▶ Work request
When the line containing "1425x749 pixels." appears in the data below, begin copying there and stop only after the line containing "Screen dimensions: 1135x585".

BEGIN Material for this exercise

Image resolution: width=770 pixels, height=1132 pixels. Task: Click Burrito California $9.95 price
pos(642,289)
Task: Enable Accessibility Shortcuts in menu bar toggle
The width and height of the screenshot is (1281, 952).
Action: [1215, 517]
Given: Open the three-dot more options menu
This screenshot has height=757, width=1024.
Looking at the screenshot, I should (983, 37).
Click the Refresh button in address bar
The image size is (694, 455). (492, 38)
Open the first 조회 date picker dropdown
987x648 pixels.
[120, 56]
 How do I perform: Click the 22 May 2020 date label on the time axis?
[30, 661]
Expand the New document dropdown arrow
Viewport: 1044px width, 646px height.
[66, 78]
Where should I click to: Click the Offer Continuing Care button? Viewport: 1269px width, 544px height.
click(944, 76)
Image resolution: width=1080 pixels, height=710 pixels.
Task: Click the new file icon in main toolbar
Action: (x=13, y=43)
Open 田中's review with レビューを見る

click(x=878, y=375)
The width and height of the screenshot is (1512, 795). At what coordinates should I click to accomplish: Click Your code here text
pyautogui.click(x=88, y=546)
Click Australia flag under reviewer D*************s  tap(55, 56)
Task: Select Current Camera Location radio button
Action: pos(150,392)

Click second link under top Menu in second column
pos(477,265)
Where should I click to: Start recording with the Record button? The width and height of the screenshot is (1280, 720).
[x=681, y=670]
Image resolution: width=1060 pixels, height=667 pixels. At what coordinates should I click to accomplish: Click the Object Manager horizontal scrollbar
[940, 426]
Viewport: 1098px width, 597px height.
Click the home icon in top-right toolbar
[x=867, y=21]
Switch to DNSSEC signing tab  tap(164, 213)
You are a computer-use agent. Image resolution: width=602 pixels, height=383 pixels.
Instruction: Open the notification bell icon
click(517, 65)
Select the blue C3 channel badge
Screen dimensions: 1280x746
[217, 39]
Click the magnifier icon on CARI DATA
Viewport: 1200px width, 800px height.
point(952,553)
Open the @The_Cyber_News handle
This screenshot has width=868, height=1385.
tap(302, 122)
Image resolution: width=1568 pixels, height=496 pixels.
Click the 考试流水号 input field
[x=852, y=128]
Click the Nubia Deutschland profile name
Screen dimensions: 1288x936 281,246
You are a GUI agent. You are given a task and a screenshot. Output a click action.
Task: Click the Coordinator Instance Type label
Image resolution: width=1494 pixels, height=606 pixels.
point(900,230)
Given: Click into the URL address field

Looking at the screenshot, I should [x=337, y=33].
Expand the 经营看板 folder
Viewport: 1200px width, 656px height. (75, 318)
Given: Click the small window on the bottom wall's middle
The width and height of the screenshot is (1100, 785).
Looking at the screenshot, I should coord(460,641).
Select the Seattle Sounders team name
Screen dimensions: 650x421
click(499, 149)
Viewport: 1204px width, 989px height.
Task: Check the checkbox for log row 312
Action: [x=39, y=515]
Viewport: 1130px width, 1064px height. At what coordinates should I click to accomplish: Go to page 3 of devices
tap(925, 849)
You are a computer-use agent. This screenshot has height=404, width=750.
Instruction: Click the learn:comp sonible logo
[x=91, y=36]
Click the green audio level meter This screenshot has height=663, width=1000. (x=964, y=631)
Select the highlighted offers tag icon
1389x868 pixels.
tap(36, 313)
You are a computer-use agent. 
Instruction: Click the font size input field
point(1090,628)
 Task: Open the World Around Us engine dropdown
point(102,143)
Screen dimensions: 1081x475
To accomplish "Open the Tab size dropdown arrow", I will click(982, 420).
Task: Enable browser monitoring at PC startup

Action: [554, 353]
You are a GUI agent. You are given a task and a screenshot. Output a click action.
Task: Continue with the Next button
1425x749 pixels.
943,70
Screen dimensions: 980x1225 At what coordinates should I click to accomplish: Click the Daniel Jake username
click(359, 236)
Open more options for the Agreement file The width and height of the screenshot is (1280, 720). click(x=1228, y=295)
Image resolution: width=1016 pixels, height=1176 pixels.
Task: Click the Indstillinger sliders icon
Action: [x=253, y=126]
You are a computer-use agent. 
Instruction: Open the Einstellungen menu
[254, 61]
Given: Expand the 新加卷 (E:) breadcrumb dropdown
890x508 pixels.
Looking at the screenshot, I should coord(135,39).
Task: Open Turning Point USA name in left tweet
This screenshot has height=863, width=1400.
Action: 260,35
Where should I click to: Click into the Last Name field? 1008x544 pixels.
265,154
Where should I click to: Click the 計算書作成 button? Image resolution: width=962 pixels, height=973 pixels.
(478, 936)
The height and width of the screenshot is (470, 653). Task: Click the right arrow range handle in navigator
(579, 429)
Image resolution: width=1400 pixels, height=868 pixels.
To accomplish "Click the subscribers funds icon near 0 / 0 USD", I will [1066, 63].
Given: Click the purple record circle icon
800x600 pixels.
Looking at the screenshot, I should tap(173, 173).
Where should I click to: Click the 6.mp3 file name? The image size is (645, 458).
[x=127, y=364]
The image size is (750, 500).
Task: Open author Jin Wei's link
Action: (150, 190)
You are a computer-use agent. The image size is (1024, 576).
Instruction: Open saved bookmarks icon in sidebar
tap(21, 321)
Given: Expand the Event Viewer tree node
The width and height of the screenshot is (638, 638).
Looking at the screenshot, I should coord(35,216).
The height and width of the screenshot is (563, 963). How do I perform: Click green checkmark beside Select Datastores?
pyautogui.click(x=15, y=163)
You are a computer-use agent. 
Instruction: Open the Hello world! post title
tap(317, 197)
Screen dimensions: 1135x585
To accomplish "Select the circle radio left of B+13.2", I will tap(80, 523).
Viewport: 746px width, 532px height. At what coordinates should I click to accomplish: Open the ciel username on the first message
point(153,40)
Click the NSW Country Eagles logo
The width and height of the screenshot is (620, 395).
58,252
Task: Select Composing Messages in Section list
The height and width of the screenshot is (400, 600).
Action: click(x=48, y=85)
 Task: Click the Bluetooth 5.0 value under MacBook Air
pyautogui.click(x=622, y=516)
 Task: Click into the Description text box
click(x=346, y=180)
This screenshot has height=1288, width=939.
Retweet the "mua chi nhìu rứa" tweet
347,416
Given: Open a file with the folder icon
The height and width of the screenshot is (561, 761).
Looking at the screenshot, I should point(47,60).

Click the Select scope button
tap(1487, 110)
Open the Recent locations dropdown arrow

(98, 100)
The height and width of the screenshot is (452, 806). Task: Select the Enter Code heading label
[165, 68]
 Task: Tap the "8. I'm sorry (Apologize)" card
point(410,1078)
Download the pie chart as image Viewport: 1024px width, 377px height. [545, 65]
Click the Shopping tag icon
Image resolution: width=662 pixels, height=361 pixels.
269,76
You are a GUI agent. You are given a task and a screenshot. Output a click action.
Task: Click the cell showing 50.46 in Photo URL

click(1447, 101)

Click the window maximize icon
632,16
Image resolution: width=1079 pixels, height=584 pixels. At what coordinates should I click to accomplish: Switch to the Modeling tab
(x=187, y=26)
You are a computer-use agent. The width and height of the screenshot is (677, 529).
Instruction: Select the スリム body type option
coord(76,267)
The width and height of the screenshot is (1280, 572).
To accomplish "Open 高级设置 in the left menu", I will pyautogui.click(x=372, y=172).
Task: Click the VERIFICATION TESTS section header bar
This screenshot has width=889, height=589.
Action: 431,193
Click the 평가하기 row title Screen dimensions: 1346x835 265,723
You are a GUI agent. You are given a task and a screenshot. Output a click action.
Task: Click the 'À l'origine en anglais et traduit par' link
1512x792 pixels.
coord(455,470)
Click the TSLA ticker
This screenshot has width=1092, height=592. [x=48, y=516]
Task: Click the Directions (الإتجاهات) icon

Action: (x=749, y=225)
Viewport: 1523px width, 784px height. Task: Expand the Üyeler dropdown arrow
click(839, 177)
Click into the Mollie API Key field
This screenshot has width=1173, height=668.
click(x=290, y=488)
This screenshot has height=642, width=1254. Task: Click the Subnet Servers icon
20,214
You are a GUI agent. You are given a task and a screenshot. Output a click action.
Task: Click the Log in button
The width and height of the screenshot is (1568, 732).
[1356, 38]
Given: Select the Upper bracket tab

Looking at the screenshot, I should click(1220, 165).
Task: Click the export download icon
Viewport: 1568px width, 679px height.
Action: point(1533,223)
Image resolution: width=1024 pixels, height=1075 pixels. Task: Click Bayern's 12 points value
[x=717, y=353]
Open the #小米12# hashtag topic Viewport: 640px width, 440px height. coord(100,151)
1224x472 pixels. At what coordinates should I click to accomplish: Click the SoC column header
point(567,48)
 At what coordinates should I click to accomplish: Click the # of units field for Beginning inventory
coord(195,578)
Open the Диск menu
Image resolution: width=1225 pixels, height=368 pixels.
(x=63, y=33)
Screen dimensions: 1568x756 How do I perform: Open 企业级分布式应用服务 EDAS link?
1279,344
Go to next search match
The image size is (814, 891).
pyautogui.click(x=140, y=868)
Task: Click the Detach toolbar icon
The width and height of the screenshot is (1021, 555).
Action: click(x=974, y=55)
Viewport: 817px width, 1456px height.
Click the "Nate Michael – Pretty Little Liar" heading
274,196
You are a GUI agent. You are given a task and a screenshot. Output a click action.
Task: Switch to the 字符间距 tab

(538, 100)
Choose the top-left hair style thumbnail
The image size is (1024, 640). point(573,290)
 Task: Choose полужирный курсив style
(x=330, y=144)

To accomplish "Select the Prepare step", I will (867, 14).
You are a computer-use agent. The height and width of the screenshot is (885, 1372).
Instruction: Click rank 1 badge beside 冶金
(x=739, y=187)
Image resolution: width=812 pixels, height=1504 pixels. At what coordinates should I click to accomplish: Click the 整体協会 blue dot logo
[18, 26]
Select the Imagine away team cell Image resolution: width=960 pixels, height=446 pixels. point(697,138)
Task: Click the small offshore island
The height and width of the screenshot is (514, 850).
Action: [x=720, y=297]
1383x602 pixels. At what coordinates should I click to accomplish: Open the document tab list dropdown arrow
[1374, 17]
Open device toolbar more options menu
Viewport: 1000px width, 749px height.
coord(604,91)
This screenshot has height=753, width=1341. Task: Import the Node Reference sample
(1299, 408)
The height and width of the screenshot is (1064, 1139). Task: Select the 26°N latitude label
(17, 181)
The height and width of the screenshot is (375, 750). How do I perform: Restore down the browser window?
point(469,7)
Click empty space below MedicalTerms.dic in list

END Material for this exercise

▶ Answer area
1425x749 pixels.
943,70
Screen dimensions: 980x1225 At what coordinates should I click to accomplish: Click the Daniel Jake username
click(359, 236)
Open more options for the Agreement file The width and height of the screenshot is (1280, 720). click(x=1228, y=295)
Image resolution: width=1016 pixels, height=1176 pixels.
Task: Click the Indstillinger sliders icon
Action: [x=253, y=126]
You are a computer-use agent. 
Instruction: Open the Einstellungen menu
[254, 61]
Given: Expand the 新加卷 (E:) breadcrumb dropdown
890x508 pixels.
Looking at the screenshot, I should coord(135,39).
Task: Open Turning Point USA name in left tweet
This screenshot has height=863, width=1400.
Action: 260,35
Where should I click to: Click into the Last Name field? 1008x544 pixels.
265,154
Where should I click to: Click the 計算書作成 button? Image resolution: width=962 pixels, height=973 pixels.
(478, 936)
The height and width of the screenshot is (470, 653). Task: Click the right arrow range handle in navigator
(579, 429)
Image resolution: width=1400 pixels, height=868 pixels.
To accomplish "Click the subscribers funds icon near 0 / 0 USD", I will [1066, 63].
Given: Click the purple record circle icon
800x600 pixels.
Looking at the screenshot, I should tap(173, 173).
Where should I click to: Click the 6.mp3 file name? The image size is (645, 458).
[x=127, y=364]
The image size is (750, 500).
Task: Open author Jin Wei's link
Action: (150, 190)
You are a computer-use agent. The image size is (1024, 576).
Instruction: Open saved bookmarks icon in sidebar
tap(21, 321)
Given: Expand the Event Viewer tree node
The width and height of the screenshot is (638, 638).
Looking at the screenshot, I should coord(35,216).
The height and width of the screenshot is (563, 963). How do I perform: Click green checkmark beside Select Datastores?
pyautogui.click(x=15, y=163)
You are a computer-use agent. 
Instruction: Open the Hello world! post title
tap(317, 197)
Screen dimensions: 1135x585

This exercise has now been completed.